→ Exercise instructions
Could you copy every line in the listing below that has the word "checkbox"?

*** Opening of Dataset ***

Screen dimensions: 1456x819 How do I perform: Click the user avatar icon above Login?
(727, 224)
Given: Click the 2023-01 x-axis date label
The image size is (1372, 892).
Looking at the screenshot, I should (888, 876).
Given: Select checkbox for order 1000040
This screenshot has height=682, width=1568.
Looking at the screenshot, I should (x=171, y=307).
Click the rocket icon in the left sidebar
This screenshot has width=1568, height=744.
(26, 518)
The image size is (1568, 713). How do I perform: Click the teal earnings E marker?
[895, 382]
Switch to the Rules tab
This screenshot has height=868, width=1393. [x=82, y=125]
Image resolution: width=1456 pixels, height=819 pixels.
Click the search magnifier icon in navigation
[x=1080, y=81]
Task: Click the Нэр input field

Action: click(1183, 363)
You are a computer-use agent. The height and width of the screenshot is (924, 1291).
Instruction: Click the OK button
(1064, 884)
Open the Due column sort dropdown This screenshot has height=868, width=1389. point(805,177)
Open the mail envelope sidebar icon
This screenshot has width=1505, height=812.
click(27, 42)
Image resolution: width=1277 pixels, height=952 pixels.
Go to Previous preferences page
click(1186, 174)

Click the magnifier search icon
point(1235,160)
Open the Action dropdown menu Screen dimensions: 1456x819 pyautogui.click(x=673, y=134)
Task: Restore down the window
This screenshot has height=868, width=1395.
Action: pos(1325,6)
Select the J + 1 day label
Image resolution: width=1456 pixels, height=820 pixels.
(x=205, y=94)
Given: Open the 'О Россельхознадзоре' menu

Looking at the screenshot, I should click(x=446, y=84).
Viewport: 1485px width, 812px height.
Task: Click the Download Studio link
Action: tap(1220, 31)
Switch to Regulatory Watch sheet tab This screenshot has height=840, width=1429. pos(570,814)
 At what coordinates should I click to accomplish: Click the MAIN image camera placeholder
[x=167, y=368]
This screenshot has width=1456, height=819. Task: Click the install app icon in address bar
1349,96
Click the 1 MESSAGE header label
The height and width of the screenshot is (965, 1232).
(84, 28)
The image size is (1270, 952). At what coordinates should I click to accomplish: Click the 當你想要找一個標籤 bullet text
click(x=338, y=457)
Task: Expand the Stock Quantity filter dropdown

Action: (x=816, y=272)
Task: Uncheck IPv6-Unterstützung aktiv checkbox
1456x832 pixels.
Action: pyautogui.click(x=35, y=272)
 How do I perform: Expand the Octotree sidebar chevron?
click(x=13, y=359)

*** Close of Dataset ***

→ Solution
Given: Select checkbox for order 1000040
Task: Uncheck IPv6-Unterstützung aktiv checkbox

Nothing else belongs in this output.